Quant funds attract investments on the basis of technology, AI/ML. Here the past data is the main input. In India, this idea was promoted by quantitative analysts to choose portfolio management services (PMS). Some PMS portfolios have given returns as high as 30 per cent (risk-adjusted) every year over a decade.
Quant funds attract a lot of scepticism, but they have got a toe-hold now in the Indian market. Quants were initiated in the West in early 1970s. They were viewed favourably in India in the mid-2000s. Indian investors relied on fundamental or technical research or punting. In the global financial crisis of 2008, no one talked about quant investing.
Quantitative trading in a new version reappeared after technological advances and enhanced computing power.

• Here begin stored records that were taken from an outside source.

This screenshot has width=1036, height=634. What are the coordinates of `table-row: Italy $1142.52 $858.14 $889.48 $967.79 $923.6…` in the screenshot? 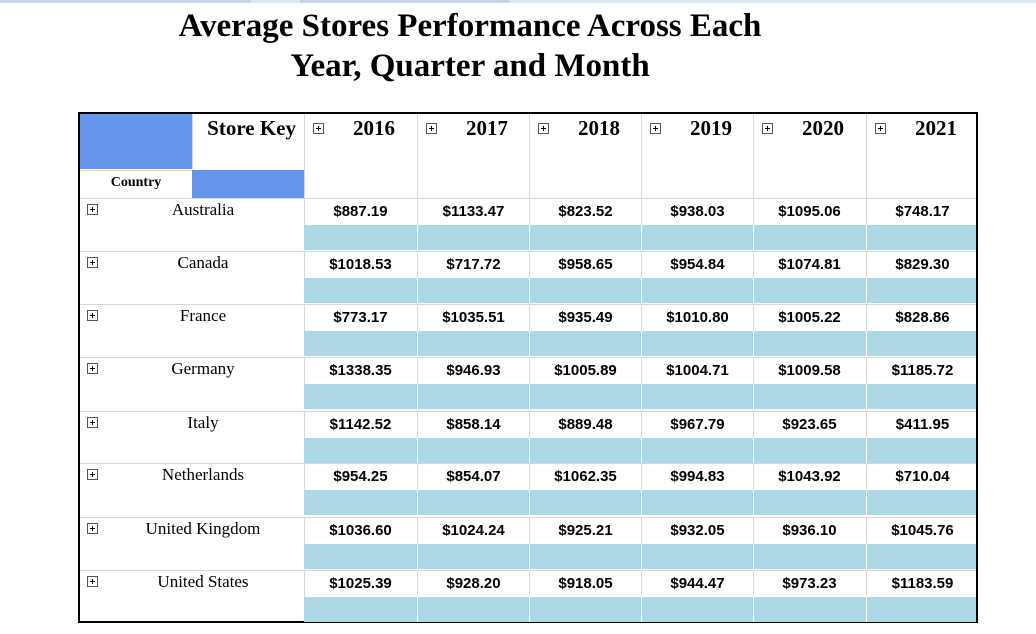 It's located at (528, 438).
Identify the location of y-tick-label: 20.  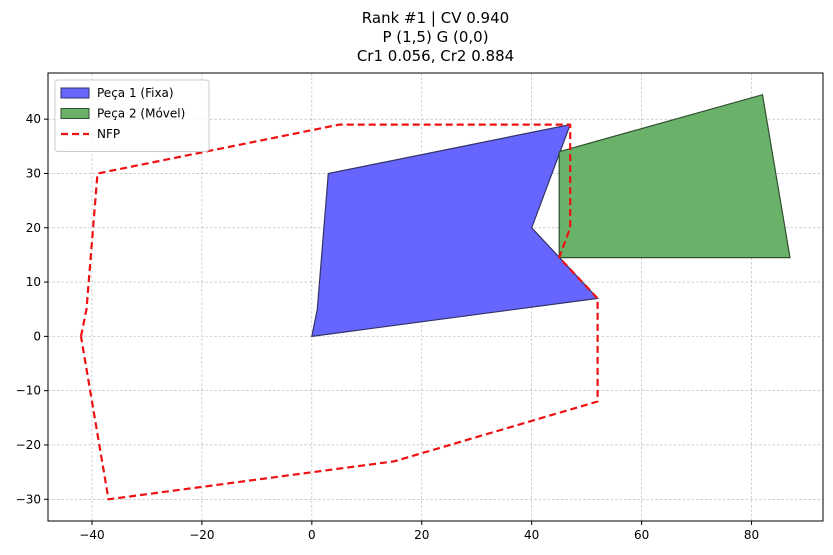
(34, 228).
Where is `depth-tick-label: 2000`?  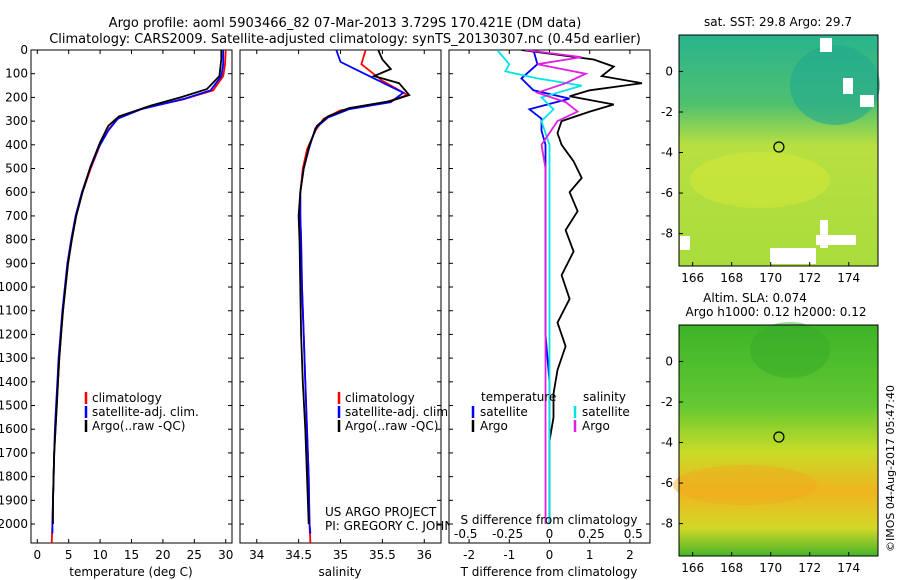
depth-tick-label: 2000 is located at coordinates (14, 524).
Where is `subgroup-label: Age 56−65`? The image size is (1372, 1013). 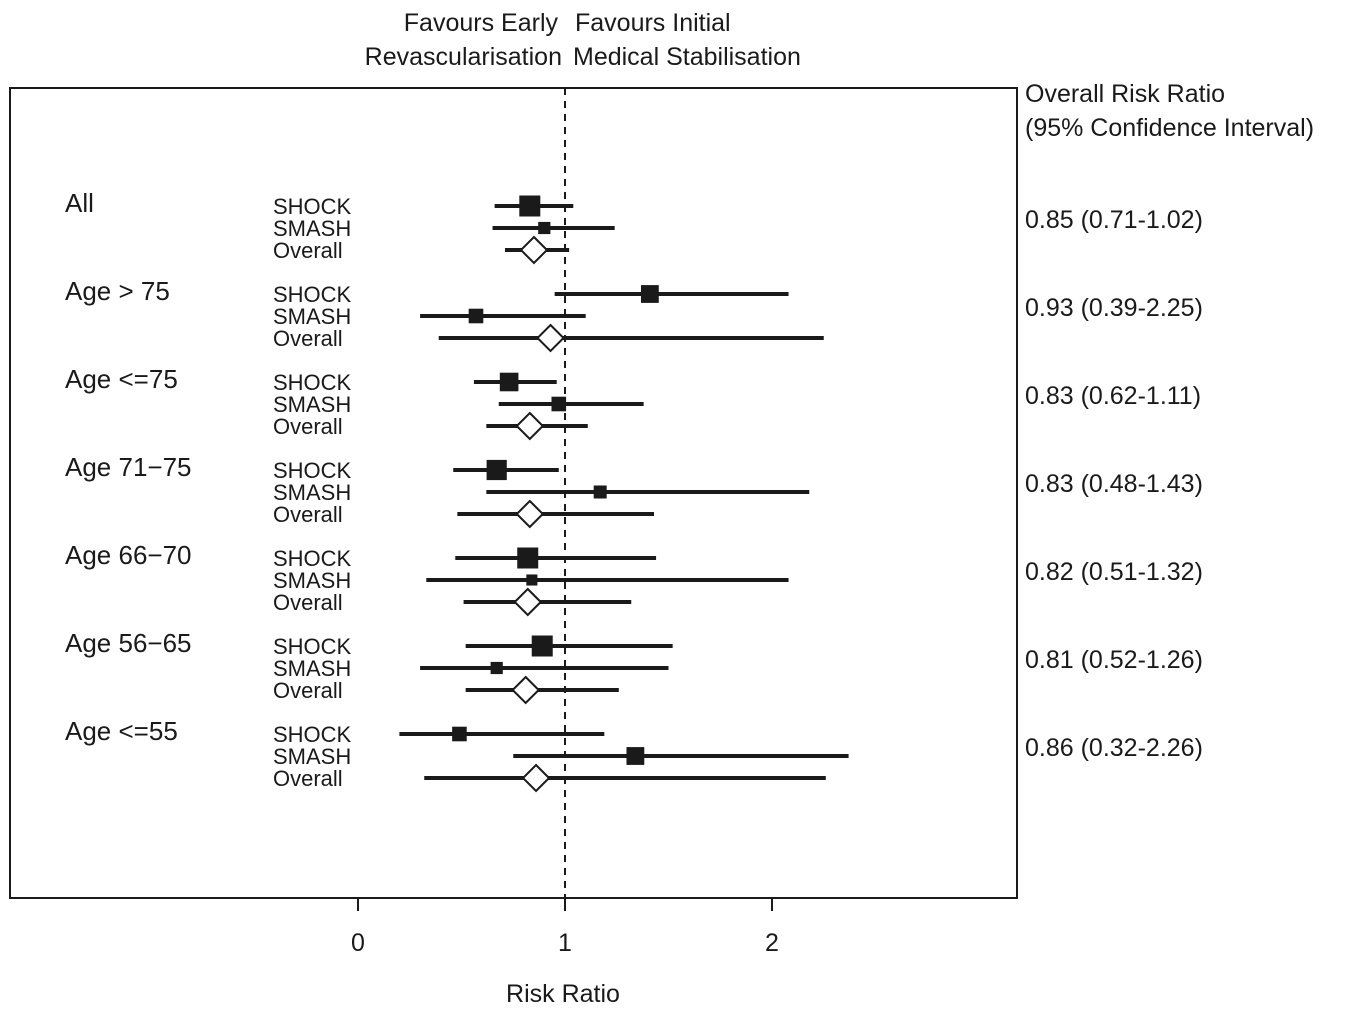
subgroup-label: Age 56−65 is located at coordinates (128, 643).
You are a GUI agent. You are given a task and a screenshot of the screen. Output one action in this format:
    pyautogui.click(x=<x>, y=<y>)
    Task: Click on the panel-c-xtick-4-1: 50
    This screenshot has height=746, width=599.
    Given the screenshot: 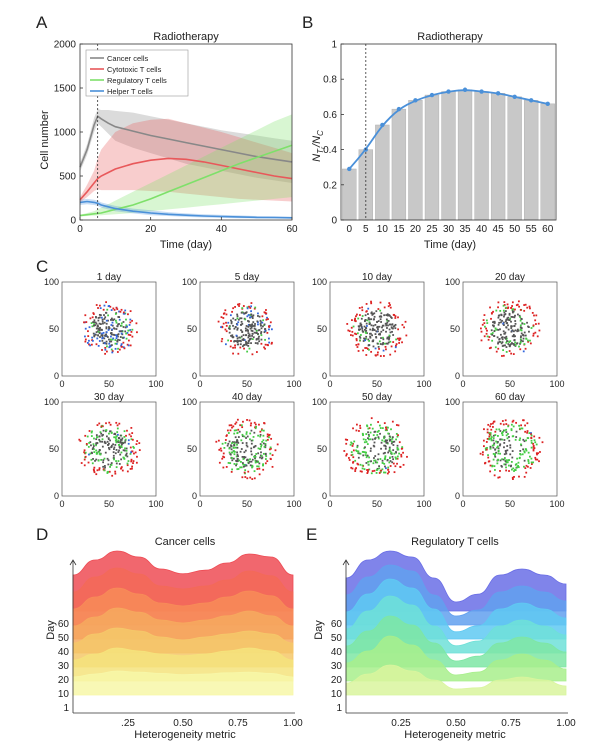 What is the action you would take?
    pyautogui.click(x=109, y=504)
    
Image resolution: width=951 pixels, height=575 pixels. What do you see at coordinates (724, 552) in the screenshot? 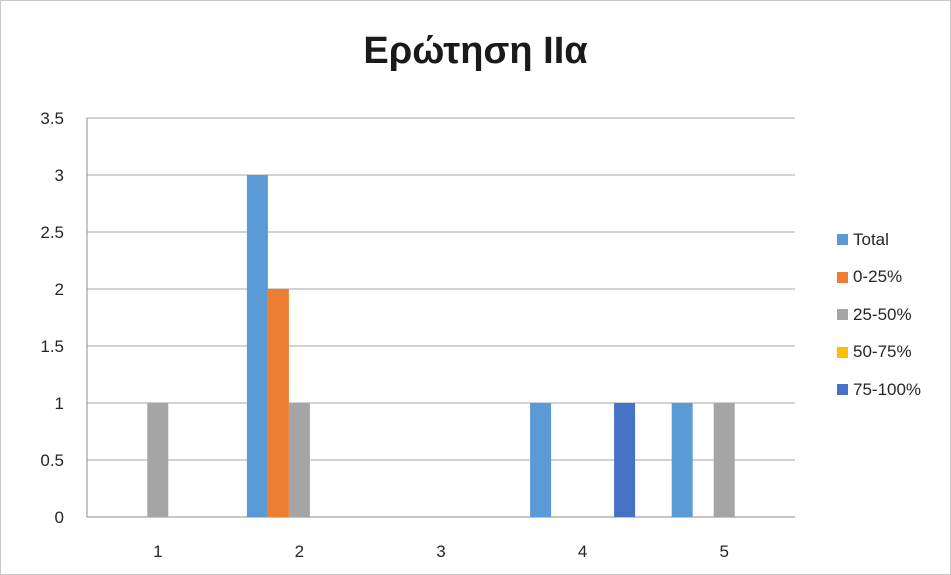
I see `x-tick-label: 5` at bounding box center [724, 552].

The investment strategies are assisted by AI and ML to provide superior returns. The funds using these techniques are 29 per cent in 2019. Customers too are adopting these strategies.

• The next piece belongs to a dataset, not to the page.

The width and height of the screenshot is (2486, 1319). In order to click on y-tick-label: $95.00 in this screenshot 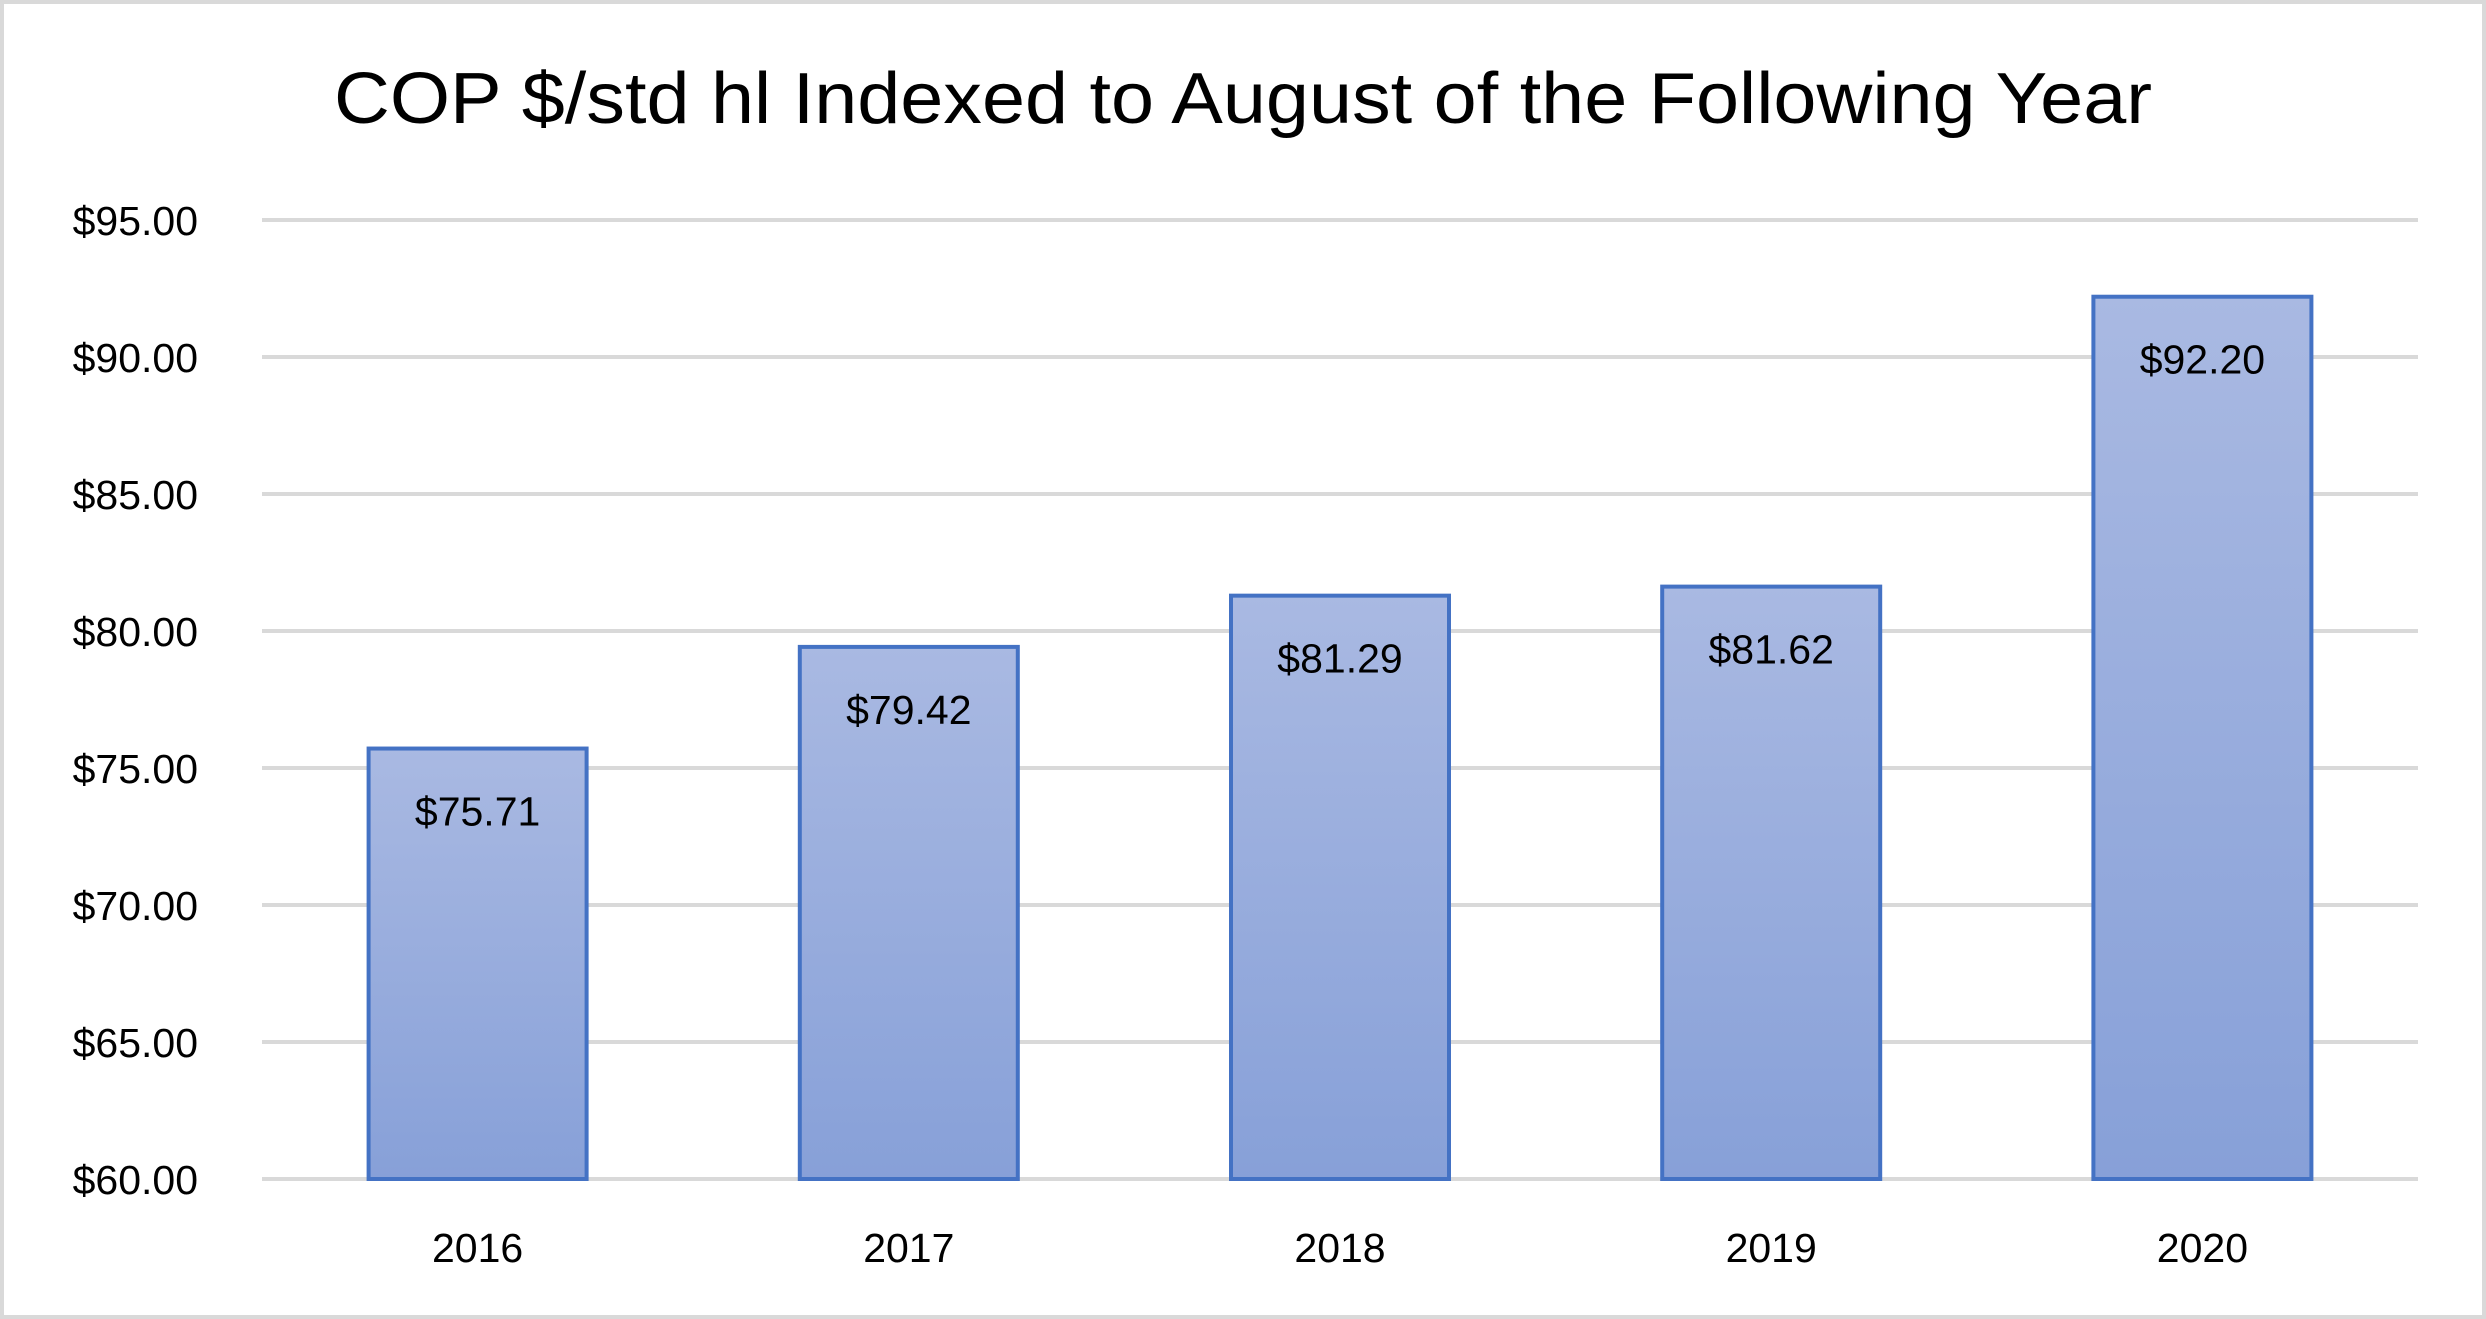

Such strategies eliminate the inherent human biases. Over a period of time, technology chooses a better portfolio than the human beings. Quant investment is based on data, mathematical models and quantitive analysis. Data is used to create a primary screener (filter) or an algorithm. The stocks selected meet the criteria. The filtered stocks are backtested. It creates the best possible portfolio.
There are so many permutations and combinations to structure a 10-stock Nifty portfolio. An ideal Nifty portfolio cannot be created by fund managers during their lifetime. Using technology, one can create the ideal portfolio with stock weightages.

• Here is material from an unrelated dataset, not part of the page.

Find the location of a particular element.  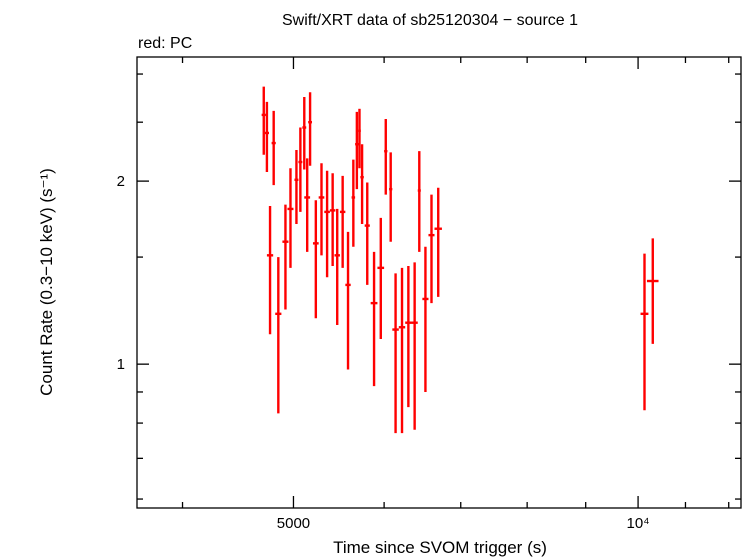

Still people feel quant strategies are risky, and there could be heavy losses if the market crashes. It is not true. There is an in-built risk management feature in quant modelling.
Data forms the basis of all quant strategies. Data is analysed to create screeners. Rules and algorithms are the backbone. It all depends on the quality of data. Fund managers keep this secret. However, most of them use pointers such as price and volume (PV), PE ratios, cash flows, return on equity, stock technicals, dividends, share-holding patterns, DE ratios. There are macro factors such as traffic, credit card spends, mobility, weather etc.
Access to quality data has enhanced the effectiveness of quant strategies.
AI/ML have been recently introduced, that too marginally. Broader market trends can be assessed. These complement quant strategies.
Quants have outperformed benchmarked indices by about 90 per cent over a period of time. The ideal portfolio may have 25-30 stocks of which 60 per cent beat broader markets over a period of time, 20-30 per cent yielding market-level returns and just 10 per cent underperforming benchmarks. You generate significant alpha if you get 60-70 per cent of portfolio right.